_SOURCE PASSAGE_
● ● ● ● ● ● ●

However, there is a lack of discussion on how to effectively handle both spatial and temporal dimensions in this research (Mahmood, Punni, and Aref Citation2019). Several multi-dimensional index structures have been proposed, such as 3DR-tree (Jun, Hong, and Yu Citation2003), TB-tree (Pfoser et al. Citation2000), STR-tree (Li and Tang Citation2011), PH-tree (Zäschke, Zimmerli, and Norrie Citation2014), SICC (S. Wang, Maier, and Ooi Citation2016). These indexes offer the advantage of adapting their structure to the distribution of the data. Nevertheless, many of these methods suffer from large redundancy in space and overlook the efficiency of index construction (L. Wang and Xu Citation2010).

● ● ● ● ● ● ●

_REQUEST 1_
Print the passage on multi-dimensional spatiotemporal index structures word for word.

_DATA LINES_

● ● ● ● ● ● ●

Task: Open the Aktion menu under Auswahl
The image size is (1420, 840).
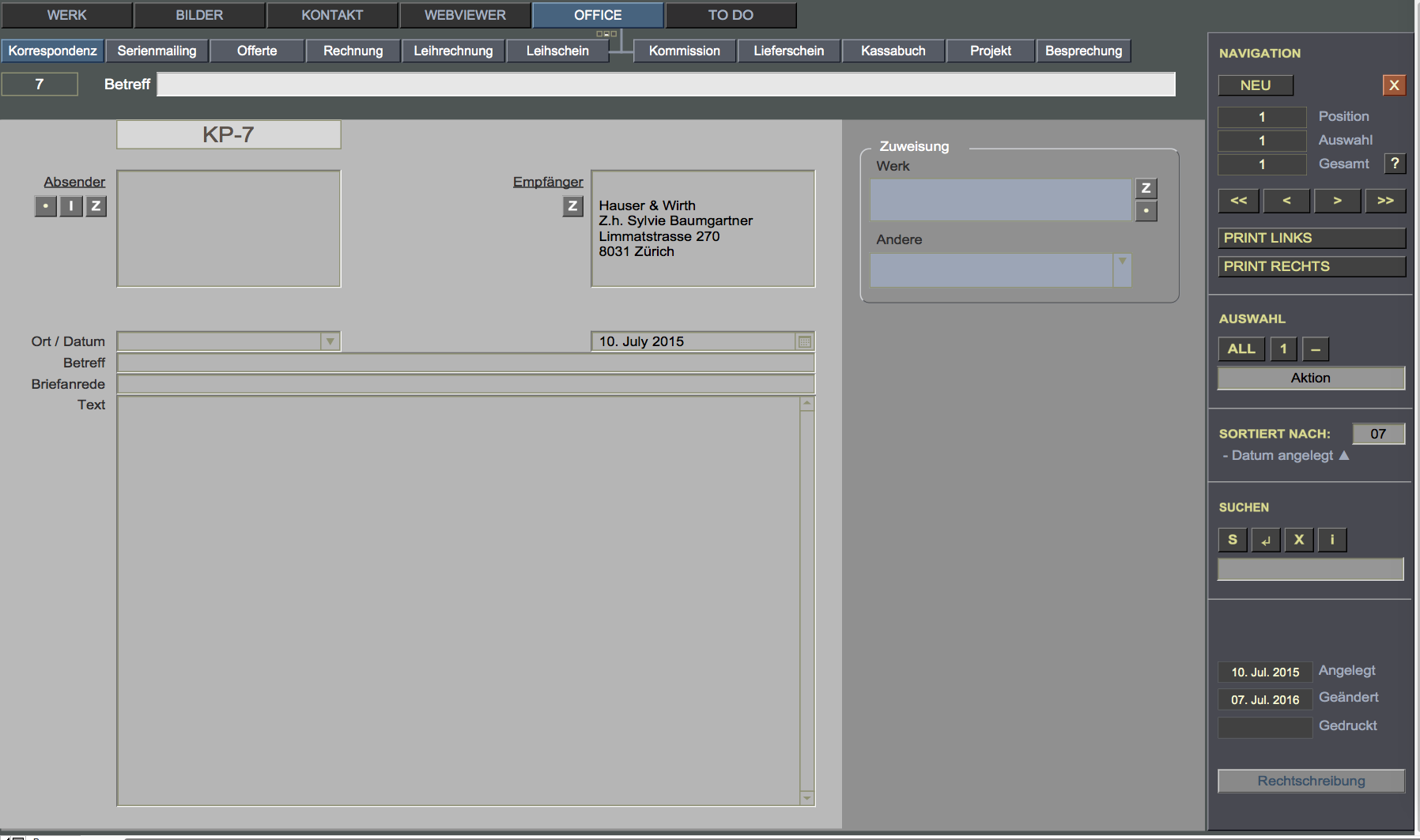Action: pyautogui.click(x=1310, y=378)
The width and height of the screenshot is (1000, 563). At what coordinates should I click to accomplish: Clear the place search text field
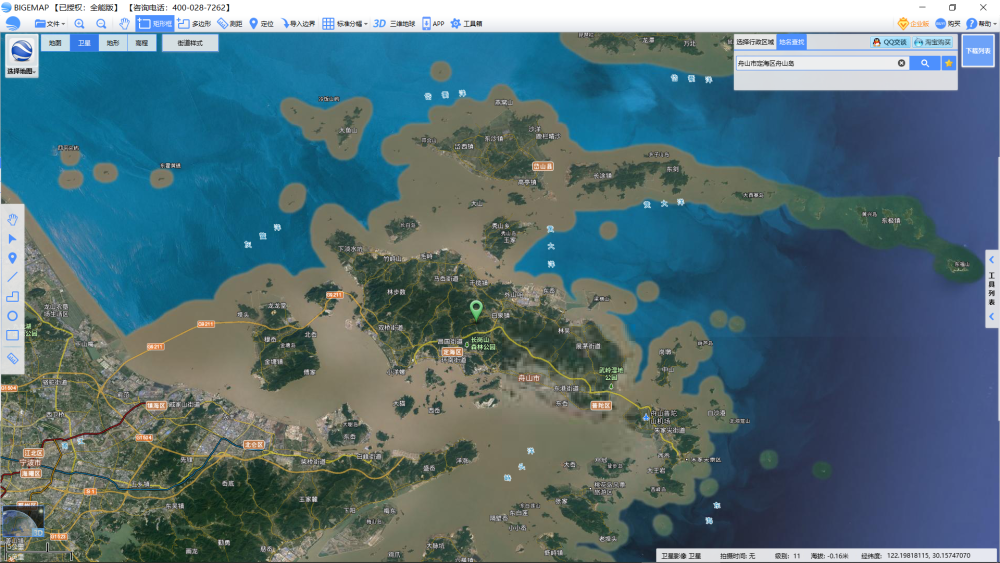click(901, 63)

● ● ● ● ● ● ●

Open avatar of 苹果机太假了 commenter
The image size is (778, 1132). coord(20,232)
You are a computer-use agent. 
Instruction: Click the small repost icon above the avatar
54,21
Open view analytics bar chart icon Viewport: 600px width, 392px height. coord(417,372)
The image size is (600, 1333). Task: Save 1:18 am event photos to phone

● ● ● ● ● ● ●

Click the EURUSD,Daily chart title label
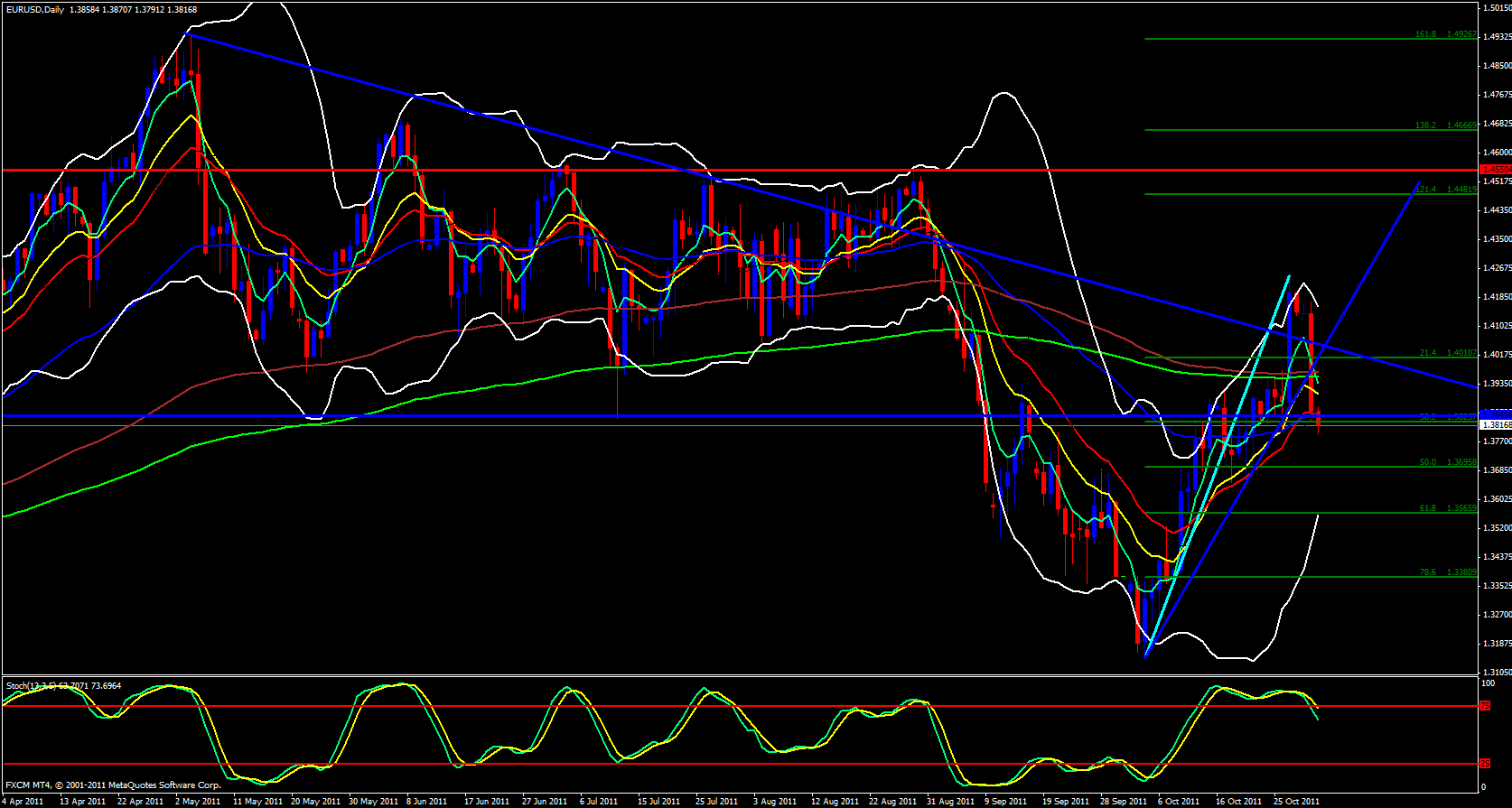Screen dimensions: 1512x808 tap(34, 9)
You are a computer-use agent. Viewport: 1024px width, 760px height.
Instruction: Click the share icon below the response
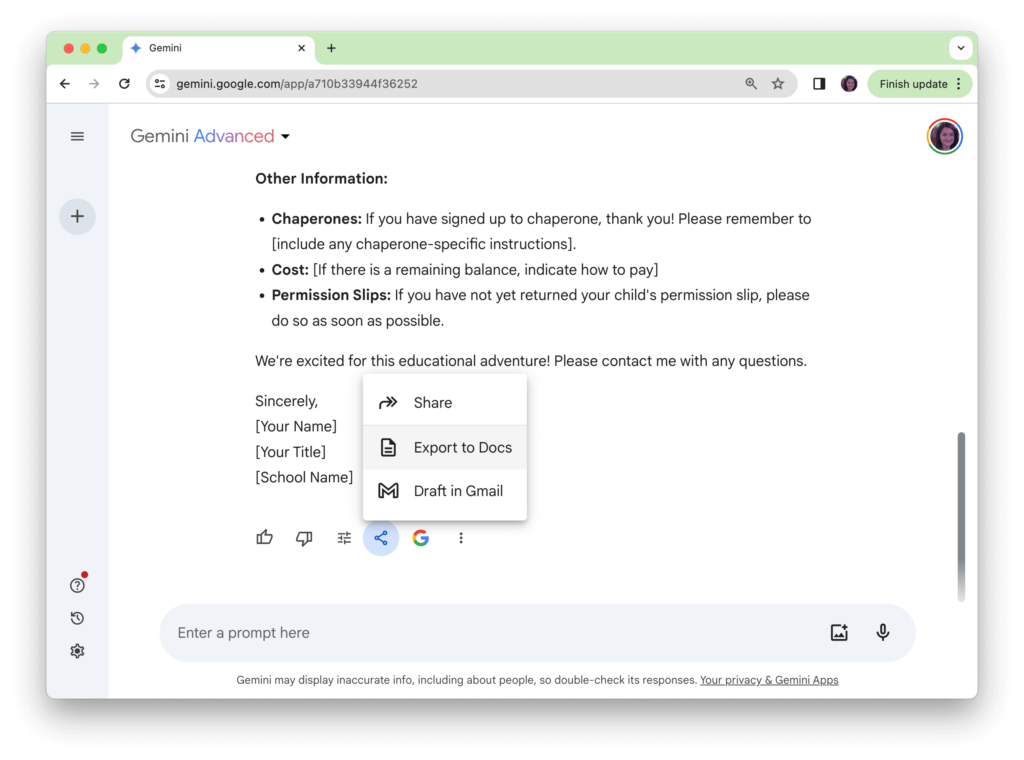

● ● ● ● ● ● ●

_REQUEST 2_
Convert the lines of the listing, starting at the line that contains "The width and" and ending at the line that contains "click(901, 63)", into a JSON list of strings with one string per line and blank lines omitted. Leave out the pictures.

_TASK RESULT 1_
However, there is a lack of discussion on how to effectively handle both spatial and temporal dimensions in this research (Mahmood, Punni, and Aref Citation2019). Several multi-dimensional index structures have been proposed, such as 3DR-tree (Jun, Hong, and Yu Citation2003), TB-tree (Pfoser et al. Citation2000), STR-tree (Li and Tang Citation2011), PH-tree (Zäschke, Zimmerli, and Norrie Citation2014), SICC (S. Wang, Maier, and Ooi Citation2016). These indexes offer the advantage of adapting their structure to the distribution of the data. Nevertheless, many of these methods suffer from large redundancy in space and overlook the efficiency of index construction (L. Wang and Xu Citation2010).

_TASK RESULT 2_
[
  "The width and height of the screenshot is (1000, 563). At what coordinates should I click to accomplish: Clear the place search text field",
  "click(901, 63)"
]